The ideas discussed in the full piece may or may not be of interest to you. I don’t know, and frankly don’t care. What I want to draw your attention to is this statement by Mardell, with which he ends the piece:
Such discussions are the meat and drink of adolescent debating societies, rather than mature democracies – where it is more normal to assume it is very wrong, while very occasionally turning a blind eye if it happens.
It has always intrigued me that when Britain really stood in peril of foreign conquest, when the blitz was killing more people than died on 9/11 night after night, it seems torture was not used.
Perhaps they simply never captured a Nazi senior enough to be worth putting to the question. What is the tipping point?
This is the BBC North America editor giving you his personal opinion that, not only is the US inferior to Britain, but we’re no better than adolescents.

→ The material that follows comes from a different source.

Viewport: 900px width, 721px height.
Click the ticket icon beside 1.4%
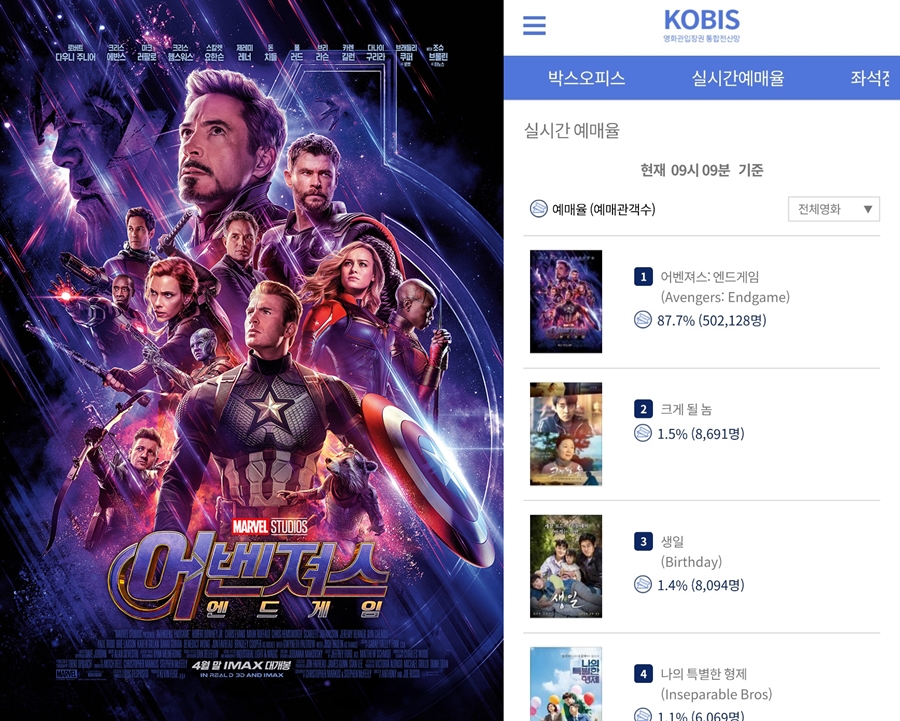point(643,585)
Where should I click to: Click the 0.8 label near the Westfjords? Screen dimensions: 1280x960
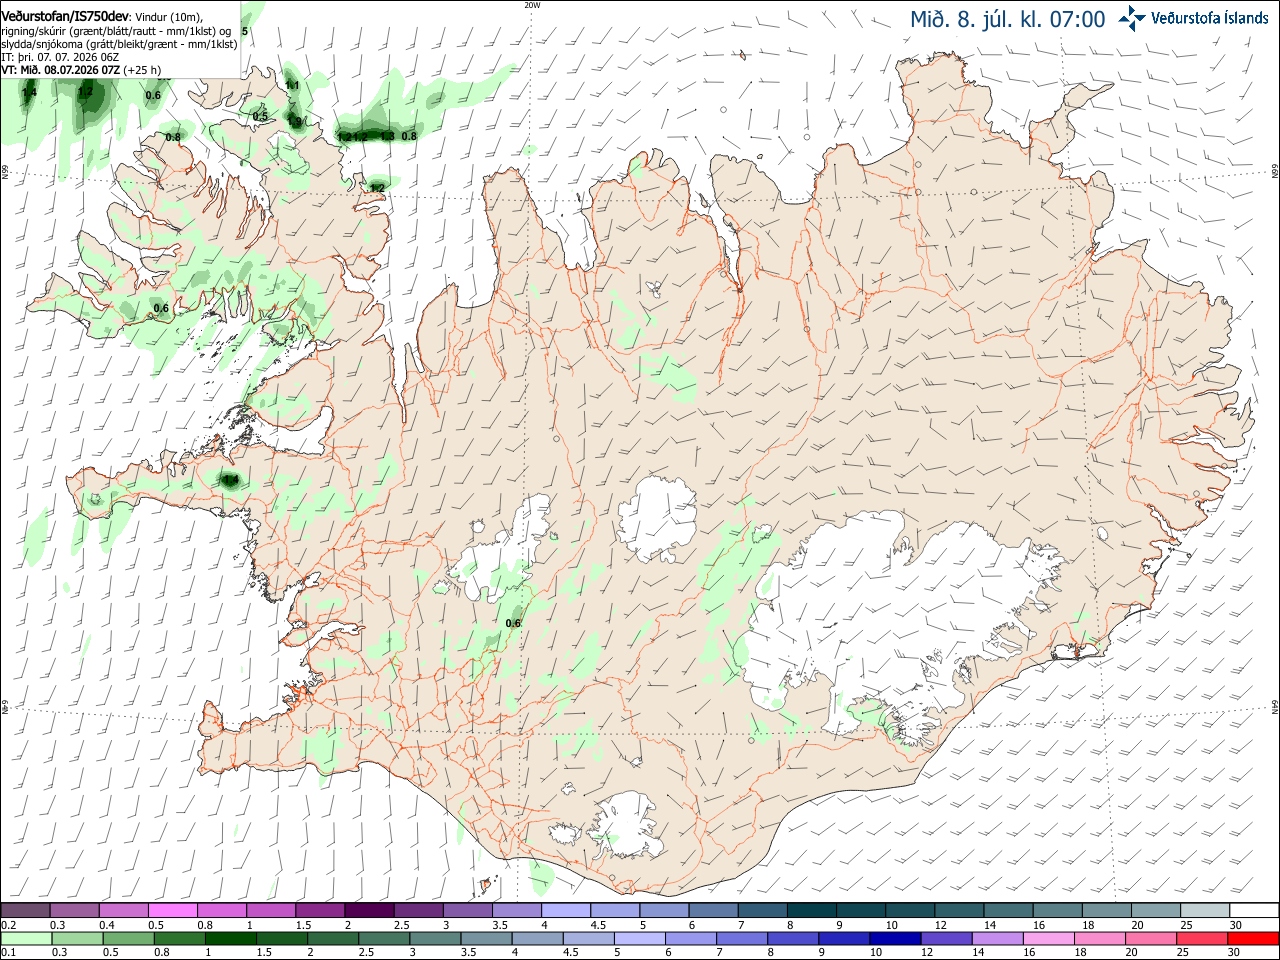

This is opinion, not journalsim, and sure as hell not impartiality.
Will any of you trust someone about US issues who so candidly sneers at us?
UPDATE: My thanks to all who have pointed out that Mardell is not only biased and arrogant, but ignorant of his own country’s history as well. His statement, on which his entire case for US inferiority seems to rest, is patently false. A full complaint to the BBC is on the way.